The first piece, “Silent Echoes,” was a two-channel video on life-size screens in which a deaf and a hearing person communicated with each other in sign language, leaving the audience to wonder at what they were saying.
“The audience became in effect the deaf person,” says Eastin, a filmmaker and sketch comedian, who offered to help her with the video and became her artistic and real-life partner. (To simplify their roles: she shapes the ideas, he makes them work.)
They continued exploring the complicated nature of communication and its social impact in the similarly table-turning format of “You Sound Funny (When You Smile),” one of the highlights of Le Flash 2009. In a striking visual construct, two actors appeared in giant video projections only as a pair of disembodied Asian faces, à la Tony Oursler.
The actors spent the evening making stereotypical racist comments about passers-by in their native Hmong language. Although the audience could not understand the words, they could tell from intonation, facial expressions and gestures that they were being mocked.
The artists paid for “You Sound Funny” almost entirely out of pocket (but for a $500 grant from Atlanta Celebrates Photography), and it almost ended their public art careers. “I maxed out my credit cards and thought I’d be taking wedding and baby photos for the rest of my life to pay back friends who had helped us out,” says Byrd. “It burned me out financially.”

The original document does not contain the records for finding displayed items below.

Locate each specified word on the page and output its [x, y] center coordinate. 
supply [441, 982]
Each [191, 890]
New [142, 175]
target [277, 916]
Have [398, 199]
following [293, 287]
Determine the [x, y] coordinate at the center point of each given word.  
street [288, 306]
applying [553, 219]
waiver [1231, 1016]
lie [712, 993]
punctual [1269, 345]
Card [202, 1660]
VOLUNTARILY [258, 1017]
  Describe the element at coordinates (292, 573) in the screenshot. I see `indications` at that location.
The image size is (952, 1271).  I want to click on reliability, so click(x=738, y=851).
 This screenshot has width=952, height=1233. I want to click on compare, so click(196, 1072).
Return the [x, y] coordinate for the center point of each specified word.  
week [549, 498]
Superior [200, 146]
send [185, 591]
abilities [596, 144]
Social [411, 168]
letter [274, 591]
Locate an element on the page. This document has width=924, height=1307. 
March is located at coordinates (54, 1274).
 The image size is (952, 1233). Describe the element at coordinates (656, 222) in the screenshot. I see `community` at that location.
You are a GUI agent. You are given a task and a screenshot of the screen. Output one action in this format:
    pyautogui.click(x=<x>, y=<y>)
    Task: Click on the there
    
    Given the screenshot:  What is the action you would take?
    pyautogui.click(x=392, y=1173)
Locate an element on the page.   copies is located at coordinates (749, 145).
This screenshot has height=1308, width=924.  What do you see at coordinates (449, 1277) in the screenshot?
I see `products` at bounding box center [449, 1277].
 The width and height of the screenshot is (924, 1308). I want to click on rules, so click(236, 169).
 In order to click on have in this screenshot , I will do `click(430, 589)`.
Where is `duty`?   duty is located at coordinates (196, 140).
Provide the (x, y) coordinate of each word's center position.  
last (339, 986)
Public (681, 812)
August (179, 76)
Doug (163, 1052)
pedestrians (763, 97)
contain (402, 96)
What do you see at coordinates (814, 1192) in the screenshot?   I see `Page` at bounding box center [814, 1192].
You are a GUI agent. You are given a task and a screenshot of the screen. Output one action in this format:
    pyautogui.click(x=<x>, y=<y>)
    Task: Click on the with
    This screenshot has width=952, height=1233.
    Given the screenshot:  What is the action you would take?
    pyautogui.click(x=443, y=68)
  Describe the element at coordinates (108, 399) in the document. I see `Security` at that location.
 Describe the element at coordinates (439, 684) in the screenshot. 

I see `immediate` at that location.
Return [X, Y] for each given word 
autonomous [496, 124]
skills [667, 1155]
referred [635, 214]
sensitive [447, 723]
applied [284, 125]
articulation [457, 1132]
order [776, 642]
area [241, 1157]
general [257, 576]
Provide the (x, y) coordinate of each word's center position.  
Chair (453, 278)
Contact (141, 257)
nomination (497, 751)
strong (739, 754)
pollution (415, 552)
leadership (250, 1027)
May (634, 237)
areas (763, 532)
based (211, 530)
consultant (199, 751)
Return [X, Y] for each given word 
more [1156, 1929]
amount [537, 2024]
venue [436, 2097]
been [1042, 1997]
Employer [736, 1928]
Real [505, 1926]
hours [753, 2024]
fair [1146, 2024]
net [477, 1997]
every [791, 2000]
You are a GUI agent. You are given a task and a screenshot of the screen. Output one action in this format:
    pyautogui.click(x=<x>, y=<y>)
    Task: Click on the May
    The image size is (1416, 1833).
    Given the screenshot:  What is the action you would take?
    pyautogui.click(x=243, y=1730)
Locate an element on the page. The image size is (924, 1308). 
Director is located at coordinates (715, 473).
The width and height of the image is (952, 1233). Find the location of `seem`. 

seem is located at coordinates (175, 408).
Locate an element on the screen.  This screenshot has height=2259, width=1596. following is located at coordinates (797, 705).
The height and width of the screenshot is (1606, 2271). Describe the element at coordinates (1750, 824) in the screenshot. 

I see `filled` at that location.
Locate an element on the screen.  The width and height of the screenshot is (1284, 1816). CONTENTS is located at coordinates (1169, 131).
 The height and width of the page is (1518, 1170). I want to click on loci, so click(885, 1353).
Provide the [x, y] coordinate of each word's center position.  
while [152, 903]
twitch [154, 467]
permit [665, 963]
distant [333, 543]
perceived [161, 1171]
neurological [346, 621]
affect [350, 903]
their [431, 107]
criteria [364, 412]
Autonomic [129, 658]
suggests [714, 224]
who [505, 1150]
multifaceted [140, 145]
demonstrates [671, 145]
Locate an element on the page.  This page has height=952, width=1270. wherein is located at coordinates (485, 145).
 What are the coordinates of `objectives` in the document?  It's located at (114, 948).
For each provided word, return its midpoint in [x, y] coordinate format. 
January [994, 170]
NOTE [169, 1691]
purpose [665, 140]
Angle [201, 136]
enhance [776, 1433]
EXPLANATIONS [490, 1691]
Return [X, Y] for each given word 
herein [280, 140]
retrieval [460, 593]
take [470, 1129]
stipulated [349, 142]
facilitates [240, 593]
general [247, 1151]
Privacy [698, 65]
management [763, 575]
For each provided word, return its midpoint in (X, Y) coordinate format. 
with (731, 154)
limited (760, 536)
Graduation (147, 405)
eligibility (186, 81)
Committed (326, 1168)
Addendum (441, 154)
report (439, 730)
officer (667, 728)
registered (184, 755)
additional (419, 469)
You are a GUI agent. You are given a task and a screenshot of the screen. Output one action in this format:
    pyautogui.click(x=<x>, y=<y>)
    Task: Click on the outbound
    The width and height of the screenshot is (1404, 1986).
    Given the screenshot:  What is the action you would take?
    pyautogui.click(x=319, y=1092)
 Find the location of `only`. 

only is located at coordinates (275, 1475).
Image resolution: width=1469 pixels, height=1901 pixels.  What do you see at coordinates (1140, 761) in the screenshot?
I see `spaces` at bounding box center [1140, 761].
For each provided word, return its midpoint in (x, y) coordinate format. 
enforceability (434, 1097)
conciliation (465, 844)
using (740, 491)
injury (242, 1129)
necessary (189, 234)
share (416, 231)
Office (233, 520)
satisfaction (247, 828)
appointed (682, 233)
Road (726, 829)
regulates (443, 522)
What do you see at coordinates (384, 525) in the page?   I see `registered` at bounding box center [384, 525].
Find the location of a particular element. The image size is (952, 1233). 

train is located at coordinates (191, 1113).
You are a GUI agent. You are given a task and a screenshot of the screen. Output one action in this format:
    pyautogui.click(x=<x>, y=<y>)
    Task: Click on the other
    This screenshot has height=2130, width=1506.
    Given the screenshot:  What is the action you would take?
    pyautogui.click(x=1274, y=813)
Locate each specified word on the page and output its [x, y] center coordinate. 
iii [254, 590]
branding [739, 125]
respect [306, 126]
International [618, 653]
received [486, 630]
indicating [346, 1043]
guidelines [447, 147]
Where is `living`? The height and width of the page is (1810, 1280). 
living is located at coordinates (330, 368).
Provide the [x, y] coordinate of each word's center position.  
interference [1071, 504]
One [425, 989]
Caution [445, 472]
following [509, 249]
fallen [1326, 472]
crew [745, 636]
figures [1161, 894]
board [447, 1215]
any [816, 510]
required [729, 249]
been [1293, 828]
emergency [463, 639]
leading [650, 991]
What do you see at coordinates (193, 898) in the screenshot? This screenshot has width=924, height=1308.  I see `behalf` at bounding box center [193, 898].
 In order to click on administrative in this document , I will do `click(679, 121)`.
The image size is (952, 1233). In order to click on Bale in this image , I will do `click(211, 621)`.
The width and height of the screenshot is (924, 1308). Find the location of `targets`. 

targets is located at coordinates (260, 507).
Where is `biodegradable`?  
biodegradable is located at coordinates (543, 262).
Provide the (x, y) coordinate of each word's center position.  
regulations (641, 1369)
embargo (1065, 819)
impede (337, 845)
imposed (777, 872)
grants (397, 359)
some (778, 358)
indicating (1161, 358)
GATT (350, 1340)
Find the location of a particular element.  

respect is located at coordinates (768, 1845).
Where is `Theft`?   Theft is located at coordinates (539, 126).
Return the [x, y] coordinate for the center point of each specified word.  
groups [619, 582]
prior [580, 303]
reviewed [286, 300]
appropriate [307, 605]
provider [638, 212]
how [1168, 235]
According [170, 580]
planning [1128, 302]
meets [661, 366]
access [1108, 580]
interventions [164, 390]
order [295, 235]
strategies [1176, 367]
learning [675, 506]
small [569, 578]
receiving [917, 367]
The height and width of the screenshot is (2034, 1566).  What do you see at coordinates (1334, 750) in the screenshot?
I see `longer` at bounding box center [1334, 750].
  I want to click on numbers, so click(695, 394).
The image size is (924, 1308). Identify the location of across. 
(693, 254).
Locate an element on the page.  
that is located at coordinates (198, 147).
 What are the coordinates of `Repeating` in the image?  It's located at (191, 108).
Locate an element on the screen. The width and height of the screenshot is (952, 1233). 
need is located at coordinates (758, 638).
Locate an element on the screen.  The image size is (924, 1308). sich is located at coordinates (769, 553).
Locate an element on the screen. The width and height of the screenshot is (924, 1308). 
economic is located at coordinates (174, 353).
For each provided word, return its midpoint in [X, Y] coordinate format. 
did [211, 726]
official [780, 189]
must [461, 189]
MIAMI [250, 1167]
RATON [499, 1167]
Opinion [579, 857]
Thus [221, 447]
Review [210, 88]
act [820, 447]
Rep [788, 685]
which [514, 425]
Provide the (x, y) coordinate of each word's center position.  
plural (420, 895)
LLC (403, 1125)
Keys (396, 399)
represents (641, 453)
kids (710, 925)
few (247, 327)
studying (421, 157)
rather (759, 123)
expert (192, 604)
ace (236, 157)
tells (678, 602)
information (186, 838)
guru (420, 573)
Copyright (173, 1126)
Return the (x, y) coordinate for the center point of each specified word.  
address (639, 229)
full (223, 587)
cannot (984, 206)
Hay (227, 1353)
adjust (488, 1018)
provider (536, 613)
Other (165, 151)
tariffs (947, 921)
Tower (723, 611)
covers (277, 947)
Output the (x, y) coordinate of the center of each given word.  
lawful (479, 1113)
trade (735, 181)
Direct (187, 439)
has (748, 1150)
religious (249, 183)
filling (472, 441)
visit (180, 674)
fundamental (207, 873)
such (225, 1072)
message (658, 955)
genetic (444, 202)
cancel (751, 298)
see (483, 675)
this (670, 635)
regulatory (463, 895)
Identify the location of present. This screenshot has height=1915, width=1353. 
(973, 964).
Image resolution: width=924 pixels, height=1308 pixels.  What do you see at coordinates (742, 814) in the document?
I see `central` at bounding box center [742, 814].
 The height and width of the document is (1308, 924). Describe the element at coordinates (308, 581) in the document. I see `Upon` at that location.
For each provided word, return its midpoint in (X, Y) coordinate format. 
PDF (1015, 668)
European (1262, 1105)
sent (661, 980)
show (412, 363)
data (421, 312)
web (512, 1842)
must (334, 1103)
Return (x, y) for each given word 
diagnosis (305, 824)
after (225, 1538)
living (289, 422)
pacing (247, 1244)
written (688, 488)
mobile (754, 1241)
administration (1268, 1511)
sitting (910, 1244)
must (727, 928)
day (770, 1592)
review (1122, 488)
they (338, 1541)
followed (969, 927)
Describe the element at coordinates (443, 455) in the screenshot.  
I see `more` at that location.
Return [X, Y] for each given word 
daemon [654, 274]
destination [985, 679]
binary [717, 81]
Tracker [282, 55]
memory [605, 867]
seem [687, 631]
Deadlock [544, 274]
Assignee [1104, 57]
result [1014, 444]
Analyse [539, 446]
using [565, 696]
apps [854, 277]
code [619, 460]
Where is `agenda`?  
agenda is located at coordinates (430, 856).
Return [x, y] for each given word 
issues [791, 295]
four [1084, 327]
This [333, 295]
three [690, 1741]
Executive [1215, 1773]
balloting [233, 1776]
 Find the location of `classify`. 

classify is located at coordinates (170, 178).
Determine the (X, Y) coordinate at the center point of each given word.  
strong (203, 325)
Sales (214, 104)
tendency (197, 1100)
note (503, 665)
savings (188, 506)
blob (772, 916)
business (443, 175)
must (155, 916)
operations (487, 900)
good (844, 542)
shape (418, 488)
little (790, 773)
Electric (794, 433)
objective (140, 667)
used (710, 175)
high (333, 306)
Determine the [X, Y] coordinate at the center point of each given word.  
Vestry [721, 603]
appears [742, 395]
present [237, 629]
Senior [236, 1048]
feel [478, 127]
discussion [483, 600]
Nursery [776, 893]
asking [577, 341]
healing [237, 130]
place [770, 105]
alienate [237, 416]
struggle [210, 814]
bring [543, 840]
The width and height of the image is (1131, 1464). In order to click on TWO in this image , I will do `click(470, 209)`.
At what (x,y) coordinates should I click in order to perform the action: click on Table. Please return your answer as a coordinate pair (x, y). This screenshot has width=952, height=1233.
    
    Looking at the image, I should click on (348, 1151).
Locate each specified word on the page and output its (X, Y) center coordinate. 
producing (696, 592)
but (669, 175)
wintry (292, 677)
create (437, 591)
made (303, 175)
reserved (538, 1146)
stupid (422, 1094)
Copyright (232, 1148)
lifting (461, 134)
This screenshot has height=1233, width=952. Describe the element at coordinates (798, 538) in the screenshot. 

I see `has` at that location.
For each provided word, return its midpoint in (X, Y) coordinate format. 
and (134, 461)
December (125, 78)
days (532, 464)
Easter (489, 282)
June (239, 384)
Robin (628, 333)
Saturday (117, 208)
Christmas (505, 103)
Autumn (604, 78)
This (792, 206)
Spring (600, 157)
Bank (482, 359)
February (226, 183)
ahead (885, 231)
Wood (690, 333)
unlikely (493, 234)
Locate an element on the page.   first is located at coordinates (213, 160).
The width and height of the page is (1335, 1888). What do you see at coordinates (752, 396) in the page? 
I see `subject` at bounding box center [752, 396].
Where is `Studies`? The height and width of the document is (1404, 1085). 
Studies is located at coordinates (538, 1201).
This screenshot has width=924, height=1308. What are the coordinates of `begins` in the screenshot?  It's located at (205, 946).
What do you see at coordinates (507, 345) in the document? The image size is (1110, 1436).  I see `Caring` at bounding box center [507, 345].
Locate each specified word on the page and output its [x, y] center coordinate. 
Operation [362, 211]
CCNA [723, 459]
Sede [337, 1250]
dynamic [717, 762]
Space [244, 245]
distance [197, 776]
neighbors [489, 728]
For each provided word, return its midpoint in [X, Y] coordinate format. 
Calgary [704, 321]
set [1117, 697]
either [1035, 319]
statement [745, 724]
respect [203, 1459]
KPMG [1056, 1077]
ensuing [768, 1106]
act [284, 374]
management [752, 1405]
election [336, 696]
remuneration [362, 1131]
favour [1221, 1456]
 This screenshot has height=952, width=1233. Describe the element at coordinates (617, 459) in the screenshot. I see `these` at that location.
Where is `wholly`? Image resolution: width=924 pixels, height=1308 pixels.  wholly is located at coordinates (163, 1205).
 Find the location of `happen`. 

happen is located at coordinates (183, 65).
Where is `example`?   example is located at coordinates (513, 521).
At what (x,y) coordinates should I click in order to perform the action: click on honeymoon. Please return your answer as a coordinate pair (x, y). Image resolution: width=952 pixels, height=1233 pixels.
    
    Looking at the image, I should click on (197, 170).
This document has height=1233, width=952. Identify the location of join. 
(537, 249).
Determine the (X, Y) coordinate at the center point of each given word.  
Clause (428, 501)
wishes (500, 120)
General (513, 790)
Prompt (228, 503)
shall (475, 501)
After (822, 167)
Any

A $500 grant from Idea Capital and a simpler plan made “DIVA,” their 2010 piece, possible. It featured an opera singer, presented as a floating head, in full aria mode. Goofy through it was, it continued the conceptual thread.
“Sign language is a language that doesn’t require sound, and music is sound that doesn’t require language. It’s a visceral communication,” says Byrd.
Money talks, too. A $6,000 grant from Flux Projects supported “I Go Humble,” which appeared downtown in March 2011. “That was my first great experience,” Byrd says. “Flux gave us the money we needed to pay for the equipment, the crew and to even pay ourselves.”
In “Humble,” four actors — two women and two gay men — appeared on video screens in a storefront window to harass men as they walked by and banter with those who spoke into the microphones set up in front. That live interaction and its unpredictability are central to these social experiments, as Byrd calls them. She and Eastin rehearse with actors and set some parameters, then let them go.
The audience response is unpredictable as well. Byrd had hoped that the catcalled men would feel discomfited and understand what it feels like to be on the receiving end of sexual harassment, but some of the passers-by actually liked the attention and tried to hook up with the catcallers.
The fact is that people respond to the work, whether in the way the artists imagined or not. Its potency is due in part to a grounding in real-life experience. A chance observation of two people in a car speaking in sign language via the rear-view mirror inspired “Silent Echoes.”
The impetus for “You Sound Funny” was more personal. “My sister-in-law is Chinese,” Byrd explains. “She is the only non-white, non-Southern Baptist in a small North Georgia town. I have watched her and her children trying to find their feet there. I’ve seen the effect of the language barrier.”
A moment in “Funny” — when the male actor leered and whistled at a woman — led to “Humble.” Byrd, who was watching, saw the woman’s crushed expression. “I felt horrible,” she recalls. “And I knew that he was acting outside his normal self, hiding behind his anonymity.”
“That [phenomenon] is so prevalent, we wanted to continue looking at that,” Eastin says.
They take up the subject in “Troll.” It’s not news that anonymity often unleashes the base side of human nature, but it has led to particularly egregious behavior online. Sites such as 4chan have attracted millions of (mostly male) users, or “trolls,” for whom cruelty is a form of amusement. “Trolls compete to see who can be the nastiest and most offensive,” says Byrd. “Stuff on this site will make you sick to your stomach.”
Finding a way to represent a virtual message board was one of the challenges. The solution: a digital highway sign with a wireless modem (whose rental has gobbled up a large share of their $7,000 Flux Projects grant), which will be located near the intersection of Walker and Nelson streets. Working from a nearby room, Eastin and two improvisational actors will observe passers-by via remote cameras set up along the street and quickly make up comments to send to the sign via laptop computer. They will also live-stream the evening on Byrd’s website.
As in the past, the tone will not be as sober as the subject. Says Eastin: “We wanted to shine a light on that world, but we didn’t want to be preachy.” Or cruel. No one should go home in tears, Byrd says, and there will be no fat jokes. It’s empathy she’s after, always.
(Disclosure: Louis Corrigan, president of Flux Projects, is chairman of ArtsATL’s board, and ArtsATL has received grants from his foundation, Possible Futures.)